Metropolitan News-Enterprise

 

Friday, February 8, 2008

 

Page 1

 

S.C. Upholds Death Sentence for Hawthorne Man in Torture Murder

 

By KENNETH OFGANG, Staff Writer

 

The California Supreme Court yesterday unanimously affirmed the death sentence for a Hawthorne resident convicted of involvement in the 1996 kidnapping, torture, and murder of a Redondo Beach man.

Justice Kathryn M. Wedegar, writing for the court, said that three instructional errors by the Ventura Superior Court  judge who sentenced Spencer R. Brasure to die were minor and could not have, separately or cumulatively, affected the jury’s verdict.

Prosecutors presented evidence that Brasure and his housemate, Billy Davis—who was tried separately and sentenced to life imprisonment without possibility of parole—kidnapped Guest, 20, and tortured him at their home, using a cattle prod and a broken beer bottle.

Doused With Gasoline

They eventually took him to an isolated recreation area in Ventura County where they doused him with gasoline and set him alight.

The men apparently thought Guest had stolen from them. He had also been in a fight with Davis. A third man, Matt Ormsby, also became involved in the killing and was sentenced to 25 years to life imprisonment.

Prosecution witnesses also testified that Brasure had made incriminating statements and had threatened them after learning they were cooperating with authorities, and that he wrote letters from jail in violation of a court order that he not send letters to anyone other than his attorneys.

The defense presented testimony from a cellmate of Davis, suggesting that Davis was more heavily involved in the torture than the defendant.

Prior Violent Episodes

In the penalty phase, prosecutors presented evidence of several prior episodes of criminal violence by Brasure, including one in which he shot at a man on two separate occasions, broke the same person’s windshield with a crowbar on another, and hit him with a pool cue, all because the man had argued with a friend of the defendant.

The defendant’s adopted sister testified that on several occasions when the defendant was between the ages of 12 and 17—she was five years younger—they took off all their clothes and lied on top of one another and that he threatened to beat her up if she did not cooperate or if she told.

The defense presented testimony from Brasure’s mother and other family members that he had a difficult childhood; was involved in fights at an early age; was constantly disciplined with a paddle by his mother, a heavy drinker; and attempted suicide as an 18-year-old after his girlfriend had an abortion against his wishes.

A psychiatrist said defendant’s had a predisposition to antisocial personality disorder because his mother rejected him and favored his siblings, and because of her drinking and harsh discipline, and because his father encouraged him to fight.

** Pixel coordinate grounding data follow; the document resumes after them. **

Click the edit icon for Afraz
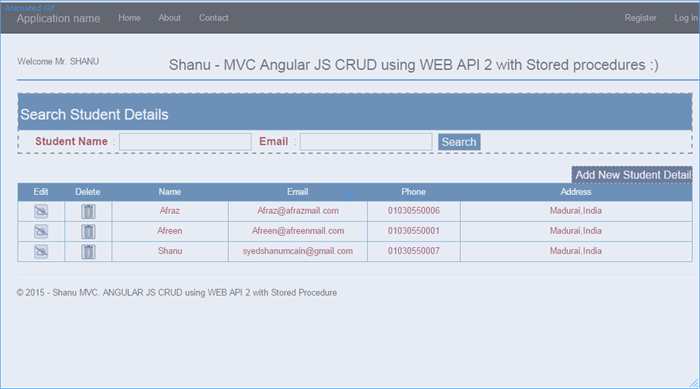This screenshot has width=700, height=389. pyautogui.click(x=41, y=211)
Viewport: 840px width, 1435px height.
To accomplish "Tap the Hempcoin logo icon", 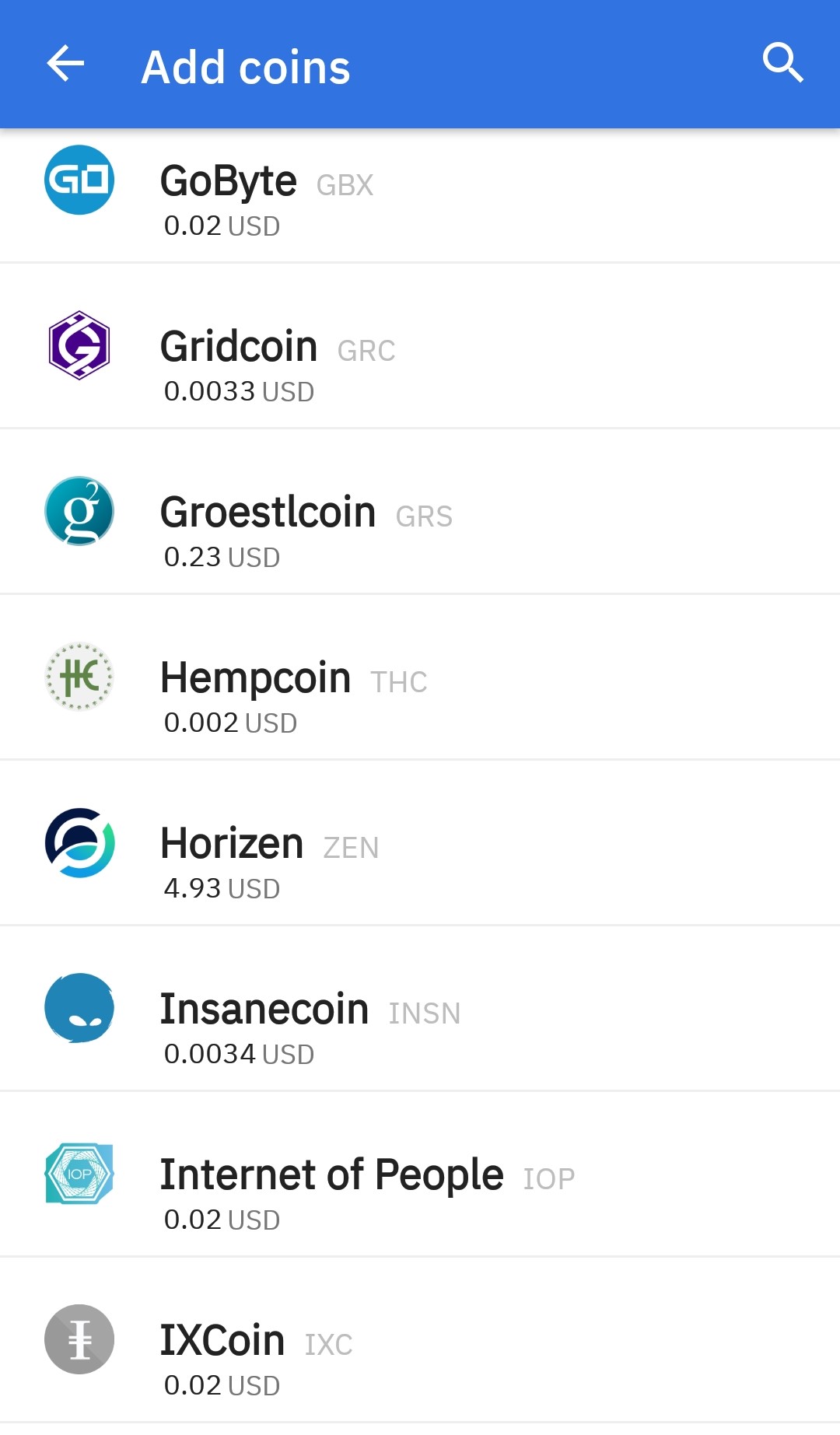I will 79,677.
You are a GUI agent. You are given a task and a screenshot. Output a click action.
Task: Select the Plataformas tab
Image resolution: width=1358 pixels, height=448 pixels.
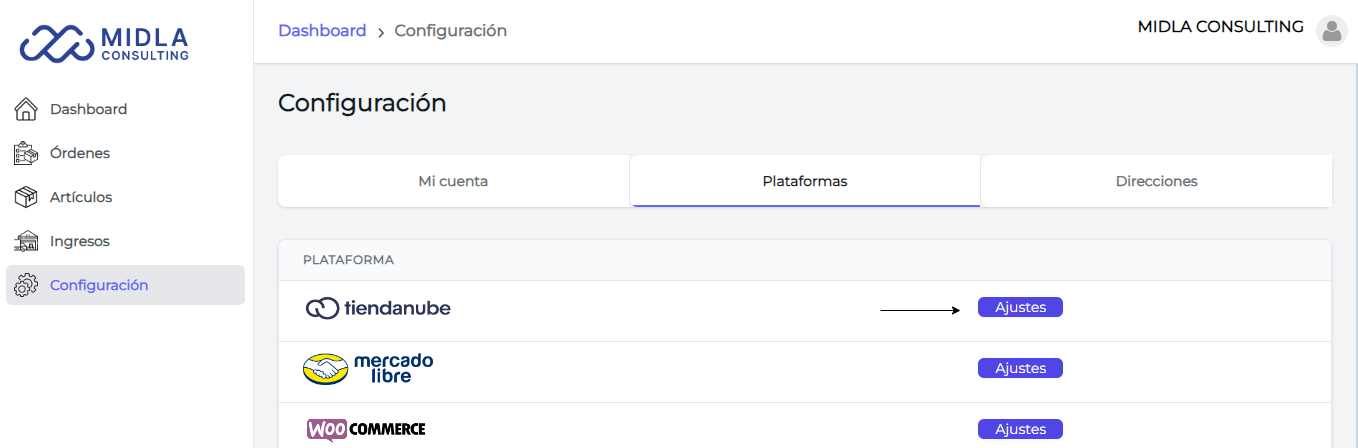coord(805,181)
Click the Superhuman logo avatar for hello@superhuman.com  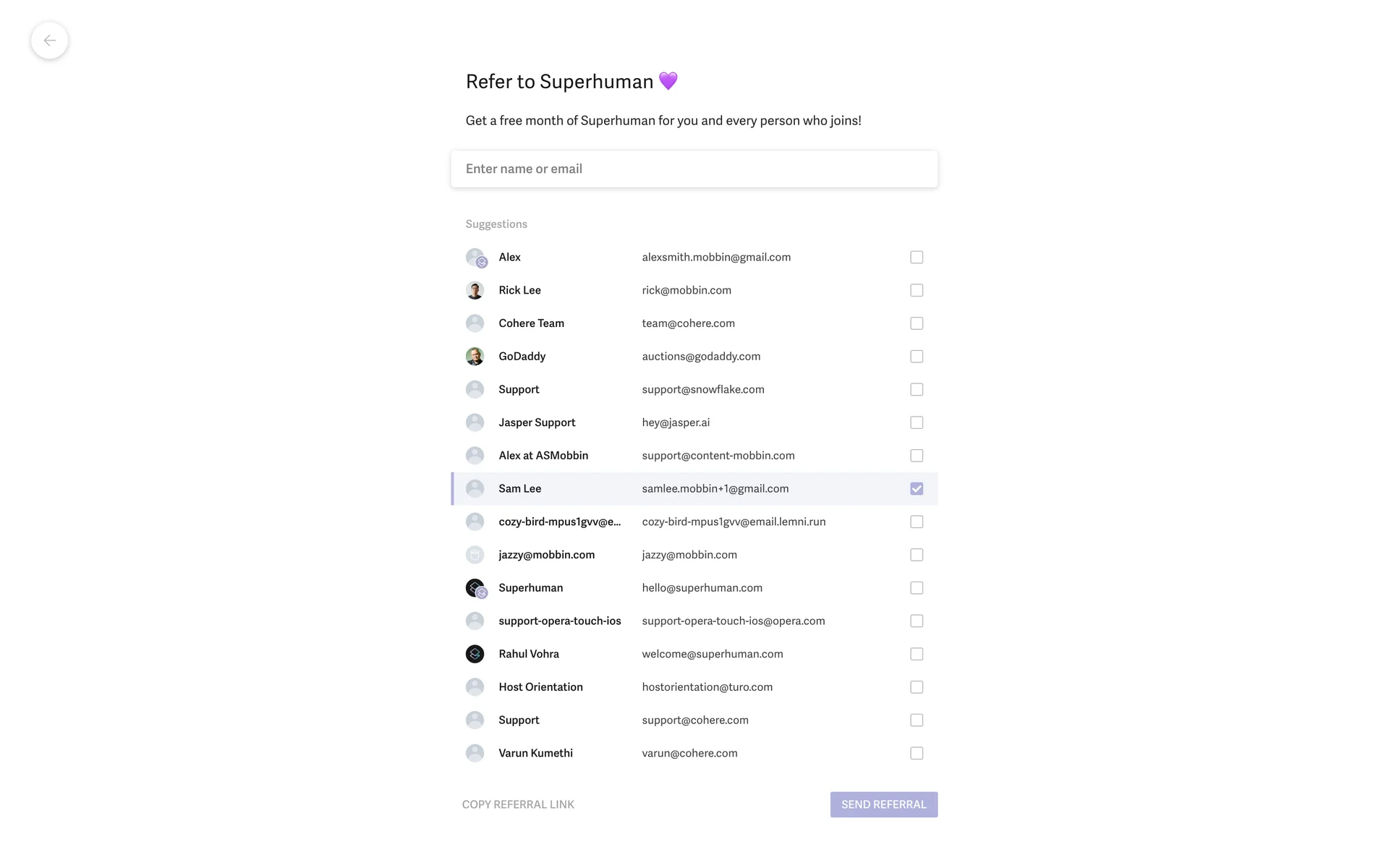[475, 588]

Jurors returned a death penalty verdict and Judge James Cloninger imposed the maximum sentence.

Error Claims Rejected

Werdegar rejected a number of claims of instructional error by the defense. But she agreed the judge may have erred by failing to modify the standard jury instruction on non-prosecution of accomplices to reflect the fact that two possible accomplices did not testify, by giving a special penalty phase instruction on the weighing of aggravating and mitigating circumstances instead of the standard instruction, the language of which has since been held mandatory by the Supreme Court; and by failing to reinstruct the jury on evidentiary rules applicable to the penalty phase after telling the jury to disregard the instructions he gave in the guilt phase.

But none of those possible errors require reversal, the justice said, because the court had “concluded no prejudice arose from any of these possible errors, and...can discern no cumulative or synergistic effect arising from them.”

The court also rejected the contention that the defendant was entitled to the benefit of a presumption of prejudice because a juror had looked up the dictionary definitions of “aggravate” and “mitigate” and shared them with other panelists.

While this was arguably misconduct, Werdegar said, it was unreasonable to believe that jurors might have misused the dictionary definitions, since they were properly instructed on how to weigh the aggravating and mitigating factors in reaching the penalty verdict.

The case is People v. Brasure, 08 S.O.S. 920.